Looking at cheap, reasonable and expensive wide receiver scenarios for Redskins

Most NFL teams usually carry at least six wide receivers, but going into the 2018 season, only Jamison Crowder, Josh Doctson, Maurice Harris and Robert Davis hold signed contracts with the Redskins.

That means Washington must consider adding receiver help via free agency, especially considering Harris and Davis rarely played in 2017. Terrelle Pryor and Ryan Grant both played with the Burgundy and Gold in 2017, and while Grant has a solid chance to return, it would seem Pryor will head elsewhere after a disappointing season in D.C. 

Like every year, a number of receivers will be available via free agency, but what guys make sense for Jay Gruden's team? Let's take a look at three different scenarios, knowing Washington likely needs to add at least one free agent wideout. 

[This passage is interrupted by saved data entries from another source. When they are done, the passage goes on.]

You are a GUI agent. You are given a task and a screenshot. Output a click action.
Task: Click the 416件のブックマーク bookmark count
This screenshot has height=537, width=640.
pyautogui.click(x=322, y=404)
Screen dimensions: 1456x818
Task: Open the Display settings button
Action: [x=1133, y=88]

  • Expensive: Jags WR Allen Robinson - A second-round pick in 2014, Robinson posted a 1,400-yard season in 2015 and has shown the ability to be a true No. 1 wideout in the NFL. He's 6-foot-3 with speed and leaping ability. In 2016, his numbers dipped to less than 900 yards receiving, but that season the Jacksonville QB Blake Bortles struggled significantly. Here's the thing: Robinson blew out his knee in the NFL opener in 2017, and that might make his price tag drop a bit. Word is the former Penn State star should be fully cleared by early March from the injury, and just 24 years old, he will be intriguing. Washington showed they would spend for a wideout in 2017 with the Pryor signing, but they did so on a one-year deal. If Robinson finds the free agent market not as robust as he wants, maybe a similar short-term deal could be reached?
  • Reasonable: Colts WR Donte Moncrief - A third-round pick in 2014, Moncrief also had a big sophomore season in 2015. He grabbed 64 catches for 733 yards and six touchdowns. That was his only full 16-game season, as injuries have continued to be an issue for the 6-foot-2, 220 lbs. wideout out of Ole Miss. In 2016, only playing in nine games, he still contributed with seven touchdowns. In 2017, his numbers slipped big-time, and he posted less than 400 yards receiving in 12 games. Moncrief's problem isn't talent, it's health. That means he could be relatively cheap, and at just 24 years old, that contract might bring a strong return. 
  • Wild Card: Jets WR Eric Decker -  The Redskins have lacked a true veteran wideout since DeSean Jackson and Pierre Garçon left the team following the 2016 season. Decker will turn 31 in March and would give Washington a different presence in the WR meeting room. He posted two 1,000 yard seasons playing with Peyton Manning in Denver and went to the Super Bowl in 2013. In 2015, while teamed up with Ryan Fitzpatrick playing for the Jets, Decker again hit the 1,000-yard mark and hit the end zone 12 times. Throughout his career, Decker has been a solid red zone threat and has shown the ability to win on tough routes. He will need to take a big pay cut from the $4.5 million, one-year deal he signed in Tennessee in 2017, but that has to be expected considering his paltry production. In 16 games with the Titans, Decker logged 563 yards and only one TD. Decker might make sense, though the cost would need to be low. 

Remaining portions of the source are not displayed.